The prophet Jeremiah cautions against those who lie about how deep the injury goes: “They dress the wound of my people as though it were not serious. ‘Peace, peace,’ they say, when there is no peace” (Jeremiah 8:11 NIV).


The biblical prophets speak of a coming king who will bring true and lasting peace, not through war or violence, but through justice and mercy and righteousness. As N.T. Wright puts it, “When God wants to take charge of the world, he doesn’t send in the tanks. He sends in the poor and the meek.”

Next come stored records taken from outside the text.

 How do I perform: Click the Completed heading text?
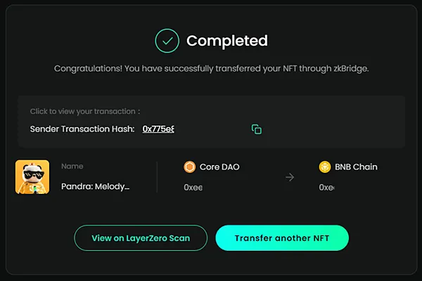[226, 41]
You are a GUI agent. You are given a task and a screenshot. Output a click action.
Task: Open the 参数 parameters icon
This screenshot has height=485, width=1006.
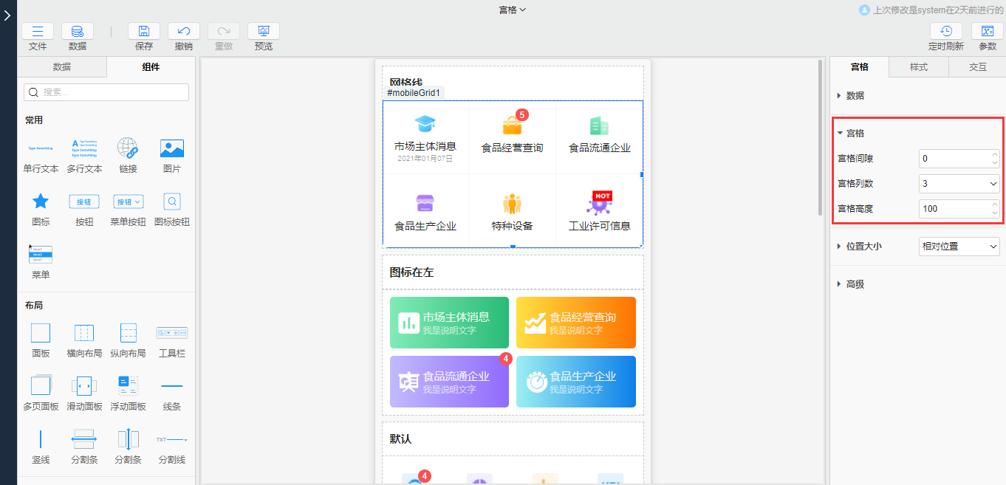coord(988,31)
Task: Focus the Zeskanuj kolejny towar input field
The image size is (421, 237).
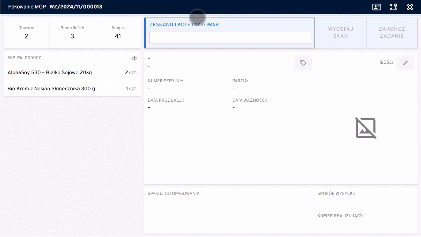Action: tap(230, 37)
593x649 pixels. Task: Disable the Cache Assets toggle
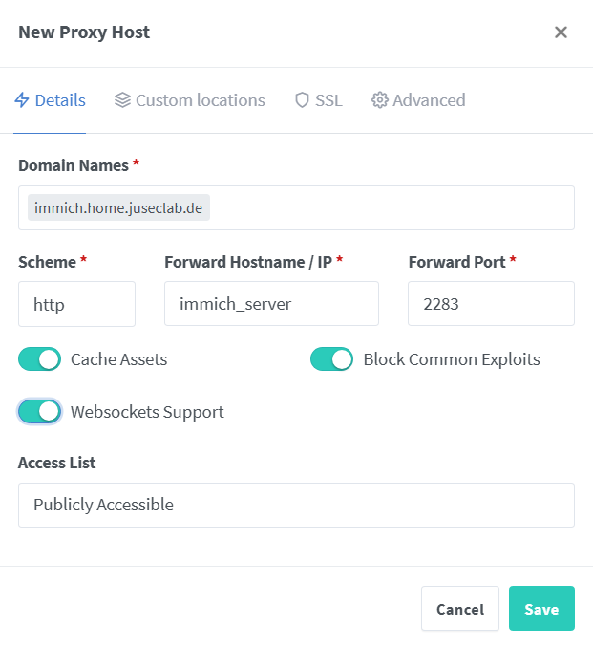pyautogui.click(x=40, y=358)
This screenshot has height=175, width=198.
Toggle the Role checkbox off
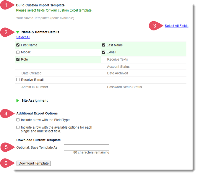point(18,59)
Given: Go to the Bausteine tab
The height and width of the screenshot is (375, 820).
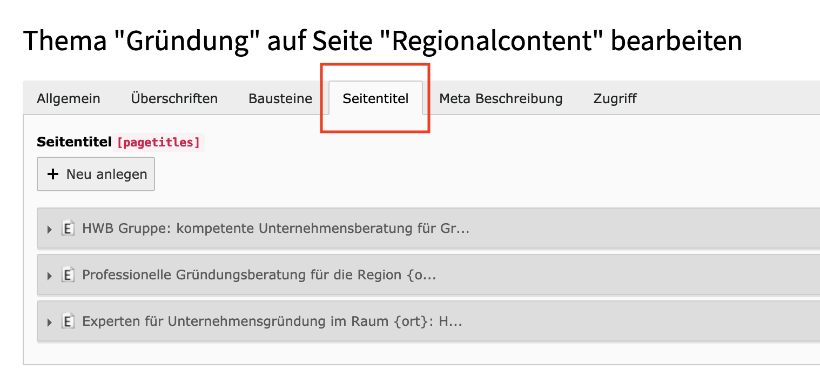Looking at the screenshot, I should [280, 99].
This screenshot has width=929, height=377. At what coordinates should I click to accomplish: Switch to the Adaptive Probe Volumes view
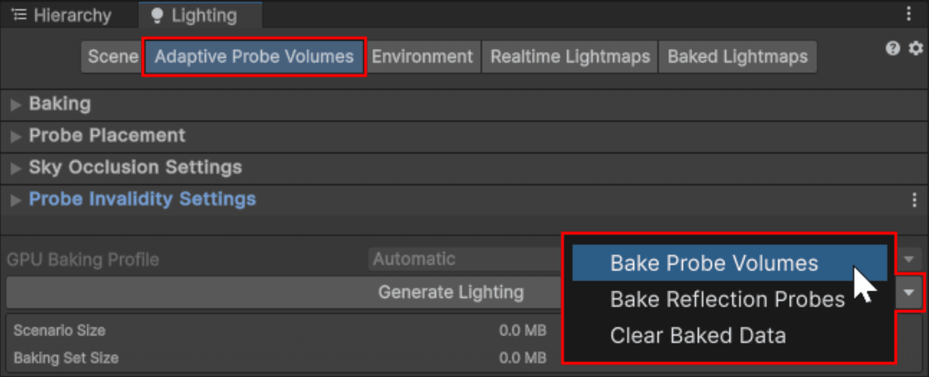[254, 56]
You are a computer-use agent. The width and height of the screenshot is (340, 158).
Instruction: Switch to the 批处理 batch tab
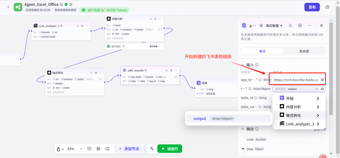point(304,51)

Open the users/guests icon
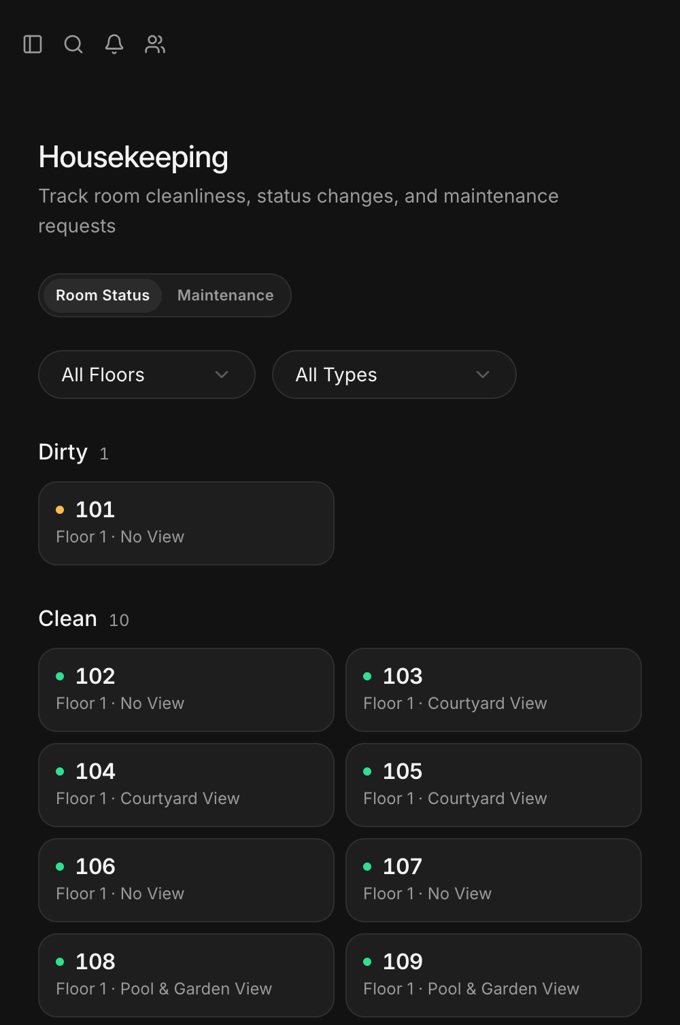(x=155, y=44)
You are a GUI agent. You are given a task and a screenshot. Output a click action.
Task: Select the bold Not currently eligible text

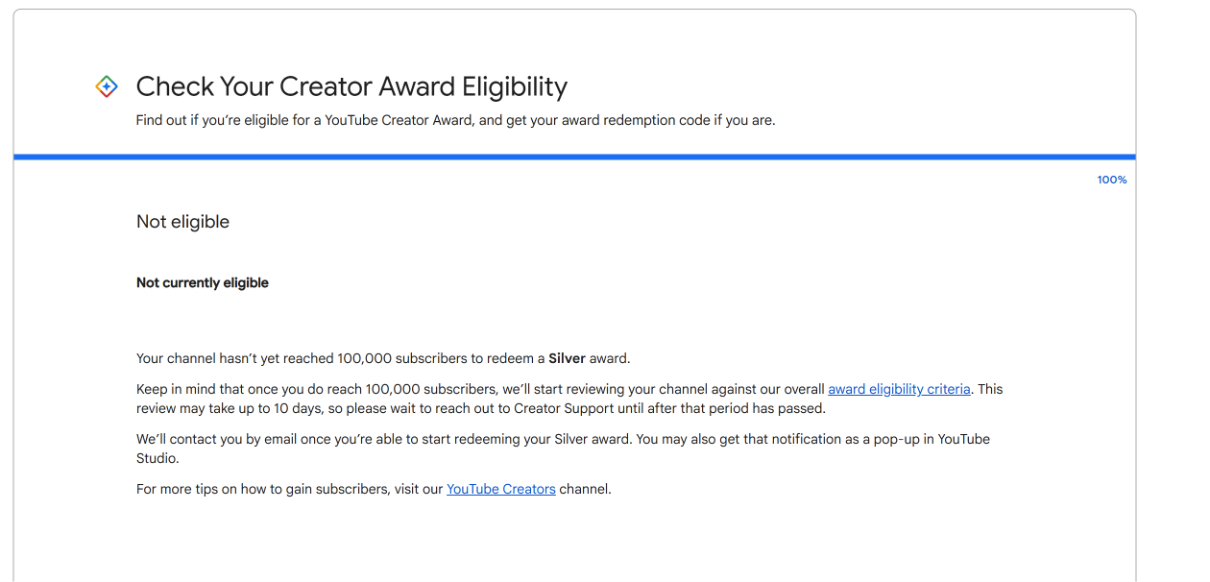click(203, 283)
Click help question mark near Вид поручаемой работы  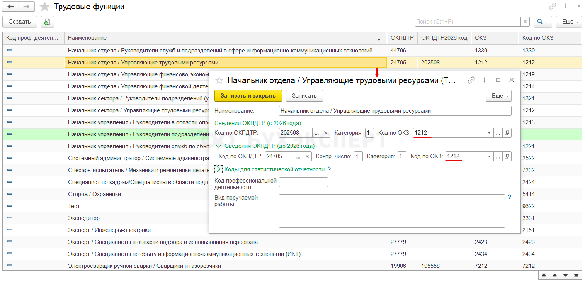point(509,197)
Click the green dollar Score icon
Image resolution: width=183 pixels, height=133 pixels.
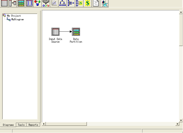[x=88, y=3]
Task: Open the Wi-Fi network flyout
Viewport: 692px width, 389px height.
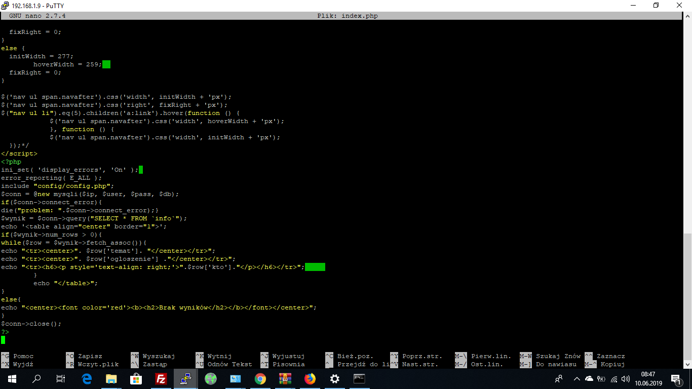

The peace we need comes from God alone.

In Isaiah 9, the prophet proclaims that the instruments and weapons of hatred—every boot used in battle, every garment rolled in blood—will be fuel for the fire. In the coming kingdom of God the trappings of war will be so useless that they will serve only to keep us and our neighbor warm in the winter’s chill.


But the battle lines of violence and fear, suspicion and bitterness, death and destruction, are not just out there. They run right through the center of each beating human heart. Through mine. Through yours. Through our lowest impulses and our secret sins as we choose who we will serve, this day and every day. As we choose, much more often than we should, to serve ourselves and our idols.

 

Isaiah proclaims the truth: the peace we need comes from God alone. We cannot manufacture it, educate ourselves into it, vote it into office, or violently bring it to pass. As W. H. Auden wrote in his “Christmas Oratorio,” “Nothing can save us that is possible.”


This peace comes to us in different clothing than we expect. It owns no fighter jets. It has no defense budget. It does not even engage in debates on Twitter. It comes, like poet Carl Sandburg’s fog, “on little cat feet.” Meek and mild, holding a cup of cold water in the guise of a child.


The Prince of Peace is coming.

We may look around and ask, where is this peace? These last painful months have laid bare our many foibles and failings. The word apocalypse actually means revelation, and the uncovering of so much so quickly these past months has left me breathless. I thought I knew my country. I thought I knew my neighbors. I thought I knew myself.


And yet in this bloody and broken world, birds sing out the truth and mountains point to the truth and poets and prophets and artists hold up their words and their images and their paintbrushes and beckon.

 

The Prince of Peace is coming. He has come, and he will come again. The peace that transforms our understanding is gently, quietly, persistently drawing ever closer.


When all looks lost, when all looks cold and still and hopeless and done for, when it’s already the depth of winter and we are looking down the long tunnel of an aching Lent, the seeds that God scattered when all seemed lost begin to sprout tiny roots. When evil looks as though it finally has the upper hand, there is, as C.S. Lewis once wrote, “a deeper magic at work.”


This winter a preteen girl was shot and killed in Chicago. A few days later, her grieving, terrified brother was placed in a foster home—the home of a friend of ours. The following week he turned nine years old and looked at a table laden with presents. Presents for him.


“I’ve never had presents,” he said. “No one has ever sung me happy birthday before.”


A birthday party doesn’t come close to rewriting nine years of poverty and the violent death of his sister. But it is a little bit of the deeper magic. It is a little glimpse of the kingdom of God come to earth, the kingdom of God growing stronger, the kingdom of God bursting forth, a servant of God saying yes. The peace of birthday presents. The peace of cake. The world beginning to be made new.


Octavia Butler continues, “The world is full of painful stories. Sometimes it seems as though there aren’t any other kind, and yet I found myself thinking how beautiful that glint of water was through the trees.”


His word is love and his gospel is peace.